Lesson 5: The day-to-day relationship with the City is marked by distrust due to deceptive ‘participation,’ weak promises, a lack of follow through, and historic precedent

“The City doesn’t come here much. We don’t see anything here of the benefits from the City, even including the preschool that we have.” – Cabritos, South Zone

Favelas are characterized by their informality due to lack of regulation, so by definition the city government has traditionally neglected them. This legacy dates back to the late 19th century when the first favelas appeared on the urban landscape. Since then, the dominant policy towards favelas has been one of denial or neglect.

Favelas have been historically neglected

“Before, public policies never came to the favela. The biggest difficulties don’t come from inside, they come from outside. When you start making a change, it always comes from inside first. Then the public policies come and limit the autonomy, respect and identity of the place. It is never a structural change that comes.” – City of God, West Zone

“We have to pressure the state and look out for our communities because no one looks out for us. We don’t have any representation at all.” – Vidigal, South Zone

The city of Rio should adopt policies that do a better job of understanding how communities work and design programs that offer technical aid and know-how rather than imposing a top-down approach, and that are sustained as necessary.

Based on continuous repetitive experience, administration after administration, residents are suspicious on many fronts: whether a policy’s stated intention to benefit residents is truthfully its aim; whether the community’s priorities established in public meetings will be respected in project design; in what ways the policy’s implementation will differ from how it’s presented or written on paper; whether the policy will come to fruition at all; what sorts of consequences have not been thought through that might appear with implementation; and whether the program will be abandoned mid-implementation.

“I think the housing laws are really good. The laws are marvelous. The problem is the application. I wouldn’t change anything about the laws. I would only better execute these great laws related to housing.” – Babilônia, South Zone

Housing and favela upgrading policies must be executed in a way that will generate trust among residents. Principally, this means legitimate execution and implementation of these projects. Based on historical precedent, residents expect policies to be executed haphazardly and not fully.

Improvised water supply in Pica-Pau

Lesson 6: Rio’s communities are changing quickly and proactive policies have never been more important

There is little doubt that Rio has been experiencing massive urban transformations over the past few years that have accompanied the preparations for the World Cup and the Olympics, including public policy programs like Morar Carioca, Minha Casa Minha Vida and the Pacifying Police Units (UPPs).

The massive rise in cost of living in Rio from 2009 through 2014 affected almost all neighborhoods, even favelas like Maré where conflicts with police abound in Rio’s North Zone. In some cases gentrification was at play, even in Rio’s favelas.

“I think this idea of gentrification still doesn’t apply for a variety of reasons [in most neighborhoods]. Where I see indices of gentrification is Vidigal.” – Rio de Janeiro Federal University’s Institute of Urban and Regional Planning Research (UFRJ/IPPUR)
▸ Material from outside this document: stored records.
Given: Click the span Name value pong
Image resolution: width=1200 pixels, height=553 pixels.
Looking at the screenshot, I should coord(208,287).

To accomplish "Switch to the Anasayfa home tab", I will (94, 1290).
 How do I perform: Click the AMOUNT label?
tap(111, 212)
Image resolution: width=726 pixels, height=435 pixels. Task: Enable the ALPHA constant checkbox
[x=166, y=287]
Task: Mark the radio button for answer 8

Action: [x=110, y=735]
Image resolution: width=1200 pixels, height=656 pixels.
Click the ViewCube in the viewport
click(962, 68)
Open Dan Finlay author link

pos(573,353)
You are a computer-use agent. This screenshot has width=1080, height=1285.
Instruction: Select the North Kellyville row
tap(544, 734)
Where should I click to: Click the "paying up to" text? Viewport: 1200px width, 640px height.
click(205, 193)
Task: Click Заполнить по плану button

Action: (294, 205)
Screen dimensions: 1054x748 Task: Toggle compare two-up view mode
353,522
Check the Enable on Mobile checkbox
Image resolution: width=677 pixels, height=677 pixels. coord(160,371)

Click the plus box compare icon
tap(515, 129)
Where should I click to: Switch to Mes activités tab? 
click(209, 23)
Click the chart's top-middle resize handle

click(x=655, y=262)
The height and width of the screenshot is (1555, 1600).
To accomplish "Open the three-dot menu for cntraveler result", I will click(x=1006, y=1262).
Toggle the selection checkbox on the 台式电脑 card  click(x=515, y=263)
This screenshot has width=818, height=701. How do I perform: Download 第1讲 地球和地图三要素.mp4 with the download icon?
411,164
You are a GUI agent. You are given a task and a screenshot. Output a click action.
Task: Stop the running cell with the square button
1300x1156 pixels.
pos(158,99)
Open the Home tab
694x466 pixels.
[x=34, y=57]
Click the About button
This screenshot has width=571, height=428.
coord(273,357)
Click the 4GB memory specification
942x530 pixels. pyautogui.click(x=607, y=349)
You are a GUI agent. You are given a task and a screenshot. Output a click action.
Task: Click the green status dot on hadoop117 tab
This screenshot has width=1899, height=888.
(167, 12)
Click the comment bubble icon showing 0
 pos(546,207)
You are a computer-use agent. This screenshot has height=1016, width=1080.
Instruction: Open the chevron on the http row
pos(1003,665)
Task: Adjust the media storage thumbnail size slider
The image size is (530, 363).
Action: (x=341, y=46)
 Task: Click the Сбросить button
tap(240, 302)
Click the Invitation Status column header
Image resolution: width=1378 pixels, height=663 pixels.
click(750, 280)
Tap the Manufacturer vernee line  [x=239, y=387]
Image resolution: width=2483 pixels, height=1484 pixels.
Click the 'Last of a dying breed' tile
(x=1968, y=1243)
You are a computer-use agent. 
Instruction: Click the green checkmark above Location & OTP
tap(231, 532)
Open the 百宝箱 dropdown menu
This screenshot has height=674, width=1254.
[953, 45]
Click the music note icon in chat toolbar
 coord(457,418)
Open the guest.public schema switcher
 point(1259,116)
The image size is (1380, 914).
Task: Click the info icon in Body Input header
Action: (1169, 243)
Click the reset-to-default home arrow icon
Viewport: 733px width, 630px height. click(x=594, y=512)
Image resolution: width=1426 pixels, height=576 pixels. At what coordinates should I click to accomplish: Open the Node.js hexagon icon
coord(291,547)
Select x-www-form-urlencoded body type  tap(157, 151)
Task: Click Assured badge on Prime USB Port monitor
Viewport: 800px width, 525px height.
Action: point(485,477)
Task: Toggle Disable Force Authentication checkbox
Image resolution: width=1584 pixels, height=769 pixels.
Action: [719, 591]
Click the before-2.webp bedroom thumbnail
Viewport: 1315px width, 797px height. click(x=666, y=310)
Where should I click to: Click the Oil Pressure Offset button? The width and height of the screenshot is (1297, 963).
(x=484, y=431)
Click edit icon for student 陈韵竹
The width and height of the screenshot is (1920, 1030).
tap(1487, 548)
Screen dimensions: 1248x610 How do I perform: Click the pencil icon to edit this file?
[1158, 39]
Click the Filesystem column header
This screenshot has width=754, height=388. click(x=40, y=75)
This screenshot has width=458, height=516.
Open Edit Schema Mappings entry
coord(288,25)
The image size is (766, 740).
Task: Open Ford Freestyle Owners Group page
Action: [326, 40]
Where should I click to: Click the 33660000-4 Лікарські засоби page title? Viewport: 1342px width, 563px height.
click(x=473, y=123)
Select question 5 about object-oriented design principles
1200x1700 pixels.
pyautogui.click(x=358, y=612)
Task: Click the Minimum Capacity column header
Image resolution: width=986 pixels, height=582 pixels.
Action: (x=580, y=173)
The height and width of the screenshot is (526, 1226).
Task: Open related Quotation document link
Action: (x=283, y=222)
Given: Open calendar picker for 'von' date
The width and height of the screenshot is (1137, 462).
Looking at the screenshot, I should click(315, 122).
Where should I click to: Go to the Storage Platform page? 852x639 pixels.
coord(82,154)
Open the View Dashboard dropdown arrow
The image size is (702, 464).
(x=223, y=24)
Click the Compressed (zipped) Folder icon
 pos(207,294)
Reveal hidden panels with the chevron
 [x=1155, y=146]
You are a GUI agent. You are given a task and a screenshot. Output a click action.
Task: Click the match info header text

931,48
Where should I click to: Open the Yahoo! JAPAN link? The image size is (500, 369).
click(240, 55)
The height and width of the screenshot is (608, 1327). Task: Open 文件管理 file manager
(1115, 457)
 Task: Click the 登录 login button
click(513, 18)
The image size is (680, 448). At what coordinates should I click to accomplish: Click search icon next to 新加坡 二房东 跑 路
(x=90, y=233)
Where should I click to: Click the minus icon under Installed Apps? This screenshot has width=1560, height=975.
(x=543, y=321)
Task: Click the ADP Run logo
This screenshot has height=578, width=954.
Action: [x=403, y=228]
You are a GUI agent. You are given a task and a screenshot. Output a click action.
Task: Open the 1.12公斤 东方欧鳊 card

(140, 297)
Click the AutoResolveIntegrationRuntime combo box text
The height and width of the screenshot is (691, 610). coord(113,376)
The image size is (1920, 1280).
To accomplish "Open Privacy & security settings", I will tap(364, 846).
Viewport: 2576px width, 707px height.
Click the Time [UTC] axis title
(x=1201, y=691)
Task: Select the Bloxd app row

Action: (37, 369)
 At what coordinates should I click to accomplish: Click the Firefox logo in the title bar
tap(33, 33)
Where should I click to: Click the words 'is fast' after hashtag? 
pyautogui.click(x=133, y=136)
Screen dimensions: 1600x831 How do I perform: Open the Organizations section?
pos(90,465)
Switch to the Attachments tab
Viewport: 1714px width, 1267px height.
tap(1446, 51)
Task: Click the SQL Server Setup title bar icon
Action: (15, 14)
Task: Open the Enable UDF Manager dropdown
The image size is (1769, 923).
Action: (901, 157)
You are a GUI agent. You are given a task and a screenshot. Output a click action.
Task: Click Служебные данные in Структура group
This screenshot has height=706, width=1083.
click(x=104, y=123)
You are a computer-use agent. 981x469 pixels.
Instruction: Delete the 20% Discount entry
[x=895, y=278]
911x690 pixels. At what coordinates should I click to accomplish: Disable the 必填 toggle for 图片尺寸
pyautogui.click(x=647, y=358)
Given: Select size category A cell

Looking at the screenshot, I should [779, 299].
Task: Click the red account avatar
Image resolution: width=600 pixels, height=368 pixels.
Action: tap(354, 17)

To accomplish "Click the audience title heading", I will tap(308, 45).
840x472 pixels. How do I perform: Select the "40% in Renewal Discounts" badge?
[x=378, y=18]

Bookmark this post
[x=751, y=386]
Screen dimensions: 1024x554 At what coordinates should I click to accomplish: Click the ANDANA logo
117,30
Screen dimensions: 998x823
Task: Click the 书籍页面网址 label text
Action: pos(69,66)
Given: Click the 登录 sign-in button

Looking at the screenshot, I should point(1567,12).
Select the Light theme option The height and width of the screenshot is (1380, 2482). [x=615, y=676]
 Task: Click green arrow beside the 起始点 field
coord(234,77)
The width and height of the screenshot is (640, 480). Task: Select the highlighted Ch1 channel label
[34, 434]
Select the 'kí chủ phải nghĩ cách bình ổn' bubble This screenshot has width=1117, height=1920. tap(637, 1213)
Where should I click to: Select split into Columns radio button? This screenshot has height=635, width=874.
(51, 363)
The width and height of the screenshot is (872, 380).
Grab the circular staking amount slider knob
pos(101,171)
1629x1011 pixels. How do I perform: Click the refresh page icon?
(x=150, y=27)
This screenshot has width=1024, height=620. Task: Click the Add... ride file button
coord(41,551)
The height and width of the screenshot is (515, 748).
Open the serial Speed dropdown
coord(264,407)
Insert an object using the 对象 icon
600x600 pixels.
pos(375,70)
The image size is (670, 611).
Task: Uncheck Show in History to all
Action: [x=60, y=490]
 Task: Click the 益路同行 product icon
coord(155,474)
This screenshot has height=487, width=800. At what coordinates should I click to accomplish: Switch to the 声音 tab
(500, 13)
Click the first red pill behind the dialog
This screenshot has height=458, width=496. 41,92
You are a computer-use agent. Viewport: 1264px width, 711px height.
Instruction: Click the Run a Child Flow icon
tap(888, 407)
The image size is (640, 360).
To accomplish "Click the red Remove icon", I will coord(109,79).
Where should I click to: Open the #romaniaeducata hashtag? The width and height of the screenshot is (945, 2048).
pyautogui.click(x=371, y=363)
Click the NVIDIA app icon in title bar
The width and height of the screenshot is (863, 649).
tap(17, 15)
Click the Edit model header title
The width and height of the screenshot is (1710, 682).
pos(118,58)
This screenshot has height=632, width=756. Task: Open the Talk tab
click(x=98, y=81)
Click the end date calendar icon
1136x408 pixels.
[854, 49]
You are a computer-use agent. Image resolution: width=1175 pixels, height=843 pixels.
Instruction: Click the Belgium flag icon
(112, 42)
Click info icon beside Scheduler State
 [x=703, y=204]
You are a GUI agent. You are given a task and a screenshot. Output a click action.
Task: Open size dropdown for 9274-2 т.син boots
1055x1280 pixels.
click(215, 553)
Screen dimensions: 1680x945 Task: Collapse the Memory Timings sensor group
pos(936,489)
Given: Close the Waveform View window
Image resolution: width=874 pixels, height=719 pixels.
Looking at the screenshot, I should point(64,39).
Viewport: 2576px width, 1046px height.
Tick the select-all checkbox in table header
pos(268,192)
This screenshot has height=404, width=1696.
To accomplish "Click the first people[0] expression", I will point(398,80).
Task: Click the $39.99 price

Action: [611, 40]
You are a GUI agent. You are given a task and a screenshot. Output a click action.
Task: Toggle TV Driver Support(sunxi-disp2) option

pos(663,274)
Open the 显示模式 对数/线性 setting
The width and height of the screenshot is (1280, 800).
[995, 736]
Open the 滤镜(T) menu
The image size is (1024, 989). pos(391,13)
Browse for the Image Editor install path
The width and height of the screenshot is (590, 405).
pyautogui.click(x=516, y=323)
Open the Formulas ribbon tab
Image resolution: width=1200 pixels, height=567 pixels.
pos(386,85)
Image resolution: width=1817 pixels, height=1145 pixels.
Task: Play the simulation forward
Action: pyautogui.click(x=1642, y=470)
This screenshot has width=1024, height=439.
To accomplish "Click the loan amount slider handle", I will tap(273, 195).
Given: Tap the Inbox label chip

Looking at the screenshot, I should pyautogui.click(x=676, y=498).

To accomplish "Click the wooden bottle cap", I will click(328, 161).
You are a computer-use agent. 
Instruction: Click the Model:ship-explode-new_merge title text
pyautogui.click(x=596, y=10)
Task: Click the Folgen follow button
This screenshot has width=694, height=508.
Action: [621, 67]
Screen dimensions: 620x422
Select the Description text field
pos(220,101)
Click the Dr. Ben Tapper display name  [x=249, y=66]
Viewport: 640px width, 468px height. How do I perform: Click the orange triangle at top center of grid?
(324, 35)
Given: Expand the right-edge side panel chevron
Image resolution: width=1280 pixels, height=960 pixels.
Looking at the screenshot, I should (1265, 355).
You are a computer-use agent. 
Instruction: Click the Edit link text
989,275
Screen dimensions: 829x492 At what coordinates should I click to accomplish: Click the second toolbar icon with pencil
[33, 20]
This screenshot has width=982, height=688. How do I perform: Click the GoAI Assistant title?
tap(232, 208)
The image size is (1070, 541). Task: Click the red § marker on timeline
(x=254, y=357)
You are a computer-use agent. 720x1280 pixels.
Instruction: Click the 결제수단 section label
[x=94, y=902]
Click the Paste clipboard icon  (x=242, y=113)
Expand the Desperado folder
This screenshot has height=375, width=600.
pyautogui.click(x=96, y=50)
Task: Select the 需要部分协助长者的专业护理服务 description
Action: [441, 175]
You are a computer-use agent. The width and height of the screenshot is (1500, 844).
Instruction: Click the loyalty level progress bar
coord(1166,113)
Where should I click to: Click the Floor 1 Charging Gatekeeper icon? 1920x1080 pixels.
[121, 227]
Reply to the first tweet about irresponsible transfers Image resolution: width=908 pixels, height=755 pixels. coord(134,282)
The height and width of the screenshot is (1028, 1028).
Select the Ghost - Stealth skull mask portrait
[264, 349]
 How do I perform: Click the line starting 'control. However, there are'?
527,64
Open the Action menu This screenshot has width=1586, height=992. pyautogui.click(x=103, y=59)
Expensive cities around the world today are working to guarantee affordability through regulation, from New York to London. In Rio, still 20th on the global scale despite Brazil’s recession, nothing is yet being done to reduce this effect and prevent residents from being priced out of their homes.

One approach is for public policies to focus on making the conditions of residents themselves better–investing in the people, not just the place, through empowering programs in education, health, sanitation and general quality-of-life improvements (that do not translate into cost of living increases). This serves the dual benefit of upgrading the area as well as improving the lives of residents and empowering them to stay where they are.

“We know the value of our land.” – Asa Branca, West Zone

While politicians and citizens often see increases in housing costs as “natural” about which “nothing can be done“, academics surveyed for this series saw the increase in prices as a negative phenomenon in need of a policy response.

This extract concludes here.